**STORED DATA**

*** Begin section ***

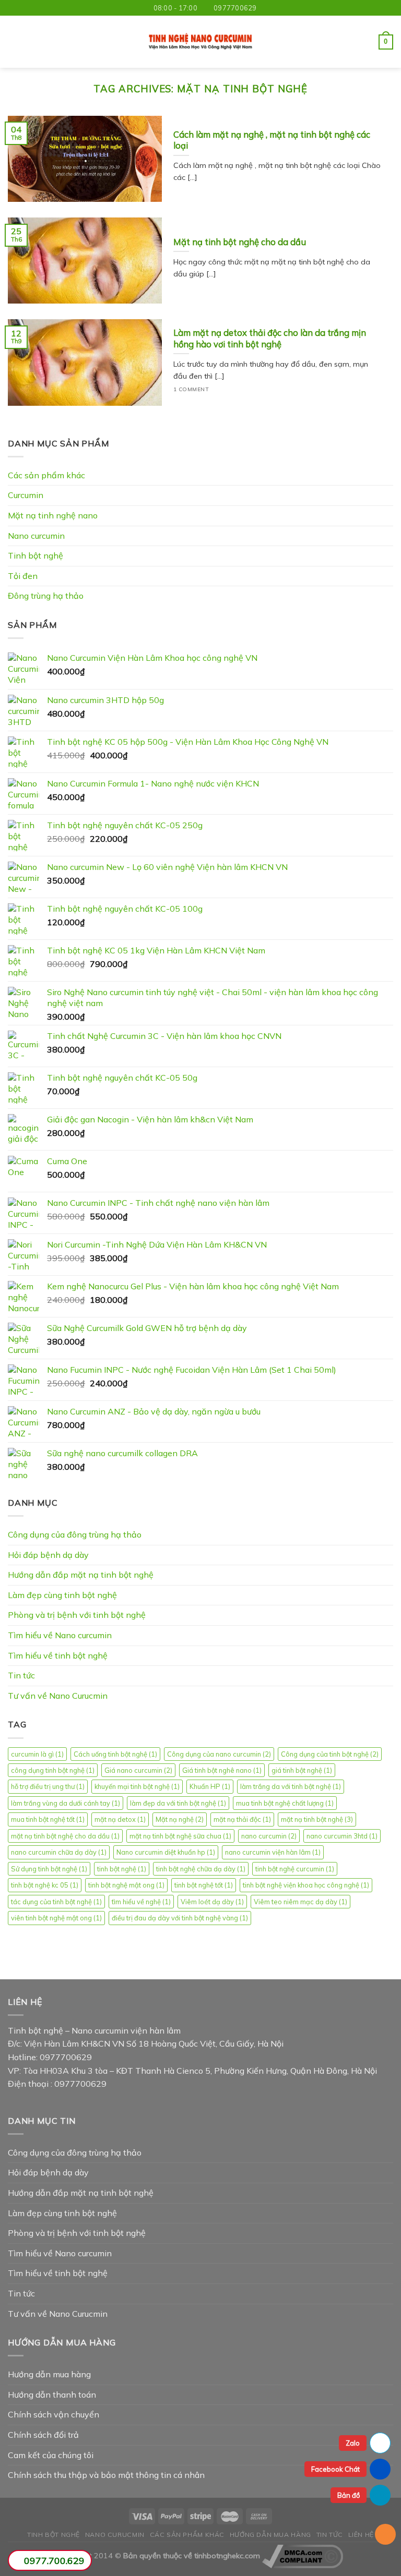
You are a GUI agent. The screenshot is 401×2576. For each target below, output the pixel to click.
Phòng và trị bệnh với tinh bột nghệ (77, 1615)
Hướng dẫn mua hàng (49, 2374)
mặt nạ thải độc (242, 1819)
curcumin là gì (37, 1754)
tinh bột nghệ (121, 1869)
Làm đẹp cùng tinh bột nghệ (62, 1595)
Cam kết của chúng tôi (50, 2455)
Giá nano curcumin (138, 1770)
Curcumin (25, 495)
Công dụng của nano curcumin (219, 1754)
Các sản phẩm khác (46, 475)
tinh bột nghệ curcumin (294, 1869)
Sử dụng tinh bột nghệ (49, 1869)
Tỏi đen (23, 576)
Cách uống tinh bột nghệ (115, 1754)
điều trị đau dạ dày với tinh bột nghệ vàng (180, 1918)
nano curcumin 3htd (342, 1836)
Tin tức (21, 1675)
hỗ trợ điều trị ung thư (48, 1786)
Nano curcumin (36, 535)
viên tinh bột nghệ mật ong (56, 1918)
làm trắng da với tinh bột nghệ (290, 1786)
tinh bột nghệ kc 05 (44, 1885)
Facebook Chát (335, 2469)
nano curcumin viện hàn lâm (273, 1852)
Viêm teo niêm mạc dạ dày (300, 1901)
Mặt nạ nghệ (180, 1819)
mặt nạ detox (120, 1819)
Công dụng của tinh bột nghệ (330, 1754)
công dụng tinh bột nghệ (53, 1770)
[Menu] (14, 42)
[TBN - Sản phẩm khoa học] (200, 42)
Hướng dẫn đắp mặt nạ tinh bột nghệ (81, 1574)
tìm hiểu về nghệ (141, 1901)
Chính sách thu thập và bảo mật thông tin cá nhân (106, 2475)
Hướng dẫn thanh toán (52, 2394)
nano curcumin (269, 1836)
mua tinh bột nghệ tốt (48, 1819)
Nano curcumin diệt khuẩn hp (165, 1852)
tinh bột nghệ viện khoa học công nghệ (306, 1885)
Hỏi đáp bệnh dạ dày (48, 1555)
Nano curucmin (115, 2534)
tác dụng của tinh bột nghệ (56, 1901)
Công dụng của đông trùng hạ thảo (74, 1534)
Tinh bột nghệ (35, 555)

*** End section ***

**EXERCISE**
Set down the material once more, exactly, with the pictures omitted.

**TASK OUTPUT**
You are a GUI agent. The screenshot is 401×2576. For each target below, output the pixel to click.
Phòng và trị bệnh với tinh bột nghệ (77, 1615)
Hướng dẫn mua hàng (49, 2374)
mặt nạ thải độc (242, 1819)
curcumin là gì (37, 1754)
tinh bột nghệ (121, 1869)
Làm đẹp cùng tinh bột nghệ (62, 1595)
Cam kết của chúng tôi (50, 2455)
Giá nano curcumin (138, 1770)
Curcumin (25, 495)
Công dụng của nano curcumin (219, 1754)
Các sản phẩm khác (46, 475)
tinh bột nghệ curcumin (294, 1869)
Sử dụng tinh bột nghệ (49, 1869)
Tỏi đen (23, 576)
Cách uống tinh bột nghệ (115, 1754)
điều trị đau dạ dày với tinh bột nghệ vàng (180, 1918)
nano curcumin 3htd (342, 1836)
Tin tức (21, 1675)
hỗ trợ điều trị ung thư (48, 1786)
Nano curcumin (36, 535)
viên tinh bột nghệ mật ong (56, 1918)
làm trắng da với tinh bột nghệ (290, 1786)
tinh bột nghệ kc 05 (44, 1885)
Facebook Chát (335, 2469)
nano curcumin viện hàn lâm (273, 1852)
Viêm teo niêm mạc dạ dày (300, 1901)
Mặt nạ nghệ (180, 1819)
mặt nạ detox (120, 1819)
Công dụng của tinh bột nghệ (330, 1754)
công dụng tinh bột nghệ (53, 1770)
[Menu] (14, 42)
[TBN - Sản phẩm khoa học] (200, 42)
Hướng dẫn đắp mặt nạ tinh bột nghệ (81, 1574)
tìm hiểu về nghệ (141, 1901)
Chính sách thu thập và bảo mật thông tin cá nhân (106, 2475)
Hướng dẫn thanh toán (52, 2394)
nano curcumin (269, 1836)
mua tinh bột nghệ tốt (48, 1819)
Nano curcumin diệt khuẩn hp (165, 1852)
tinh bột nghệ viện khoa học công nghệ (306, 1885)
Hỏi đáp bệnh dạ dày (48, 1555)
Nano curucmin (115, 2534)
tác dụng của tinh bột nghệ (56, 1901)
Công dụng của đông trùng hạ thảo (74, 1534)
Tinh bột nghệ (35, 555)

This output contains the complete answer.